United Nations Military Observers team Zivinice – Sector NE – Bosna i Hercegovina.
8 Oktober 1995. Zoals elke zondag begint deze zondag ook in het low-ops ritme. Verzamelen in bureau van UNMO team TZ. Wie gaan de auto’s wassen en aftanken? Wie gaan socializen tijdens de zondagbrunch van A-Coy DutchBat in Simin Han? Wie blijft op bureau?
Ivar is goudeerlijk en de liefste Noor die ik ken. Nu ken ik er maar één, dus dat maakt ‘t makkelijk. Hij is de pater familias van het team. Hij stelt ook voor om na het onderhoud van de wagens op Blue Factory terug te gaan naar het team in Zivinice. “Doen we nog een bak koffie met z’n allen. Haal ik Danish pastry bij NorBat.”
Als we Zivinice inrijden kunnen we gelijk achter ambulances en politieauto’s aan die met gillende sirenes op weg zijn naar een nieuwbouwwijk. Daar is paniek, blinde paniek. Als we uitstappen worden we gelijk meegenomen. De wijk in, waar veel vluchtelingen uit Zepa, Gorazde en Srebrenica wonen. De wijk is getroffen door 2 Orkan 87’s. Raketten met 200+ bomblets voorzien van een holle lading.

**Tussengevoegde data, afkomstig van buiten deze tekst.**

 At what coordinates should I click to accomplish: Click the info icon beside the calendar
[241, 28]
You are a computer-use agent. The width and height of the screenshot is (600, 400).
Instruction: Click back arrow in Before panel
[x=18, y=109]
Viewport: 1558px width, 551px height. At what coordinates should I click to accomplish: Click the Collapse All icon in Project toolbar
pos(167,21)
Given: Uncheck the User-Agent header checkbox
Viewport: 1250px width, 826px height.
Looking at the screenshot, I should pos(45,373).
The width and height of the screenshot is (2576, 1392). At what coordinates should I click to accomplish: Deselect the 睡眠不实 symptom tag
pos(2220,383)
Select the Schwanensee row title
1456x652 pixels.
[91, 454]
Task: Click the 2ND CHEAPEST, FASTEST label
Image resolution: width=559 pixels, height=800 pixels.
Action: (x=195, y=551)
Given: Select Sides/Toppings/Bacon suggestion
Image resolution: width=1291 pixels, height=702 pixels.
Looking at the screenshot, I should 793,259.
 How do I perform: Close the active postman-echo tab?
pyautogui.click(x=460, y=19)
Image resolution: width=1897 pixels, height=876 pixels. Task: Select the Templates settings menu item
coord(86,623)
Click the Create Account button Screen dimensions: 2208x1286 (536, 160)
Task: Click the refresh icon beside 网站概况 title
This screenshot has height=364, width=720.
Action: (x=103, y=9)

Snel blijkt dat alle doden en gewonden al zijn afgevoerd. Dave vloekt hardop als hij hoort dat bij de 11 doden liefst 6 kinderen zijn. Later geeft hij toe dat hij, ondanks plaatsingen in Noord-Ierland en andere “hot-spots” nog steeds niet om kan gaan met het nieuws van dode kinderen. Als we alle verklaringen hebben opgenomen gaan we terug naar het team. De eerste bijzonderheden zijn over de radio doorgegeven; ook naar UNMO HQ op nabijgelegen Tuzla Air Base. In het team maken we een gedetailleerd rapport.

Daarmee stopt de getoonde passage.